The industrialization of that 1950s, the urbanization of the population intensified the demand for meat more and more, the last disaster for the species was the increase of the imported store-pigs and the spread of the consumption of sunflower edible oil.
In that 60s the amounts of the mangalica decreased steadily and it has aamost become extint by the 70s.
The gene banks established by the state in 1974 rescued the mangalica from the total extinction. By then the number of the sows had fell off to 200 animals.

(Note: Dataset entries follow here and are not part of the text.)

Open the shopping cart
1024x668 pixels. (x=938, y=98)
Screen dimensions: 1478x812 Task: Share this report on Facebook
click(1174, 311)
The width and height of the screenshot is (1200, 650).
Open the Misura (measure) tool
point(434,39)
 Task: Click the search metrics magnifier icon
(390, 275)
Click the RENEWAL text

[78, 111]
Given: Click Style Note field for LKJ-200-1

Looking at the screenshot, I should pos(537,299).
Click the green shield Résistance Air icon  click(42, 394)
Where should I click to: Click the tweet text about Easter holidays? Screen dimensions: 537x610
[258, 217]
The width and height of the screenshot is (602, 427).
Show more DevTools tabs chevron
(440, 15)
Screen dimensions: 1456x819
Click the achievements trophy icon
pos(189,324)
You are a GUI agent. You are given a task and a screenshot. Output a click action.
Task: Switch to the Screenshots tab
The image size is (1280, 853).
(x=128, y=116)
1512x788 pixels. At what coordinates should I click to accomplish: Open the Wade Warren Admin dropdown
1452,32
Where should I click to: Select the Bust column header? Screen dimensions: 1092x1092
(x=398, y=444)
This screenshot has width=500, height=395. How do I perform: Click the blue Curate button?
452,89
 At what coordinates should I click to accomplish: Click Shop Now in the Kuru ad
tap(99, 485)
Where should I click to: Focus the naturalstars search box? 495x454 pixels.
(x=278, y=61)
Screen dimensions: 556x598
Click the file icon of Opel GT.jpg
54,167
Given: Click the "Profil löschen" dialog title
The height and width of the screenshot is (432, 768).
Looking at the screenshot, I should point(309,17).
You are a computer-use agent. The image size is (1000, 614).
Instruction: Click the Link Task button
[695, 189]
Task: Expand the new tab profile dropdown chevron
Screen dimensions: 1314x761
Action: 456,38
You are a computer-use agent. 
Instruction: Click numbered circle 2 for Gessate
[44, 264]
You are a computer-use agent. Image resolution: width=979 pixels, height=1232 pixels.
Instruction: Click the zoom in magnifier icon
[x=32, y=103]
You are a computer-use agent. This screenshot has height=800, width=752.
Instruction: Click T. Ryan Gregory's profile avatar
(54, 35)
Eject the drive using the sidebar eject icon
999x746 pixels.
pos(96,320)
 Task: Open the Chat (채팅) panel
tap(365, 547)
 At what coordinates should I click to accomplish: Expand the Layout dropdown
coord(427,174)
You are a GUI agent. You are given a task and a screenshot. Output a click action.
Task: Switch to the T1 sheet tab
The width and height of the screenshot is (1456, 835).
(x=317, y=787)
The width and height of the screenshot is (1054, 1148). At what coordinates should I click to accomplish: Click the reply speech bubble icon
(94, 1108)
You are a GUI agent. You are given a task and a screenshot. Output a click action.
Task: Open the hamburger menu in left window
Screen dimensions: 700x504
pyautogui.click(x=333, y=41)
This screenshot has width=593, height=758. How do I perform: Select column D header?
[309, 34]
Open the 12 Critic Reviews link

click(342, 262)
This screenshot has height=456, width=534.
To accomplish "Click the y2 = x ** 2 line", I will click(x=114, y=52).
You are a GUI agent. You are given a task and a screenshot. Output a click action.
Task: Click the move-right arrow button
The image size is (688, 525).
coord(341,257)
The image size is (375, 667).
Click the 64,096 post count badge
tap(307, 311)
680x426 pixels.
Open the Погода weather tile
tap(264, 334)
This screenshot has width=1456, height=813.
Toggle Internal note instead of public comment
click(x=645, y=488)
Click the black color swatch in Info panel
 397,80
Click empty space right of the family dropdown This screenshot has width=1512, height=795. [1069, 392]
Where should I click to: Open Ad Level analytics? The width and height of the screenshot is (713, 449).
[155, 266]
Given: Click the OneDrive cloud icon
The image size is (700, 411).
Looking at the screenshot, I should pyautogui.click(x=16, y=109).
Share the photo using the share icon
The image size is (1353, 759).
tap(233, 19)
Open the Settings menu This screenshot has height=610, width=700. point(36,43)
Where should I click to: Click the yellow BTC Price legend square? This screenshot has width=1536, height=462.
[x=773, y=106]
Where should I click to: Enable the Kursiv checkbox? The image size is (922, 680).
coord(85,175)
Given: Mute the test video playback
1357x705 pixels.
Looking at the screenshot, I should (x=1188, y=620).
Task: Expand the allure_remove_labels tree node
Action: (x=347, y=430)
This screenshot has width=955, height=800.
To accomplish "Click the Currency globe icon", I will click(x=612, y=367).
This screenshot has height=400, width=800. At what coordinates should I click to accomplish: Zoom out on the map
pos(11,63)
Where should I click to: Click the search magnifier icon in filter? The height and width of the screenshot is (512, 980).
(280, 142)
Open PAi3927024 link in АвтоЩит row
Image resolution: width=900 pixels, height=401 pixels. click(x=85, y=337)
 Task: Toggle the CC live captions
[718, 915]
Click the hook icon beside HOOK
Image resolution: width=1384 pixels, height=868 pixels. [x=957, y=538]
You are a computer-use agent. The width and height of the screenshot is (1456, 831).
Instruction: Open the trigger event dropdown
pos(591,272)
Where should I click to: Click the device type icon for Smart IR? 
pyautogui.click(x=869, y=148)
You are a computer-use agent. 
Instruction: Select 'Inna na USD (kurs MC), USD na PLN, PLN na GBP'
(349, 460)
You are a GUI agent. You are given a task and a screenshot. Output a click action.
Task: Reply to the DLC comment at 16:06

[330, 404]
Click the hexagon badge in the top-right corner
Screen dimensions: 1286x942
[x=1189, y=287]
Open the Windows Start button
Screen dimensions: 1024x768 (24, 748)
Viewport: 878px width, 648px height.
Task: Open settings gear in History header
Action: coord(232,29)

The gene banks, functioning till the political revolution, have preserved about 300 sows usually on cooperative pig-farms.
The colleagues of the locally competent stock-breeder companies and the breed-conservatory National Institute of Agricultural Quality Control (Országos Mezőgazdasági Minősítő Intézet) preserved the breed working under worse and worse financial conditions for the uncertain future.
However the political revolution swept these small little pig stock-farms away, moreover the breeding associations also disappeared or were restructured. The last remainded animals were slaughtered in great quantities, with such a speed that by the summer 1991 its number fell again under 200 animals, and these were also planned to get slaughtered, so the complete extermination of the fany breed was expected by 1992-1993.
Instead of the entire extermination, the rebirth have come however, but this story belongs separate not to the past, but to the renaissance of the breed.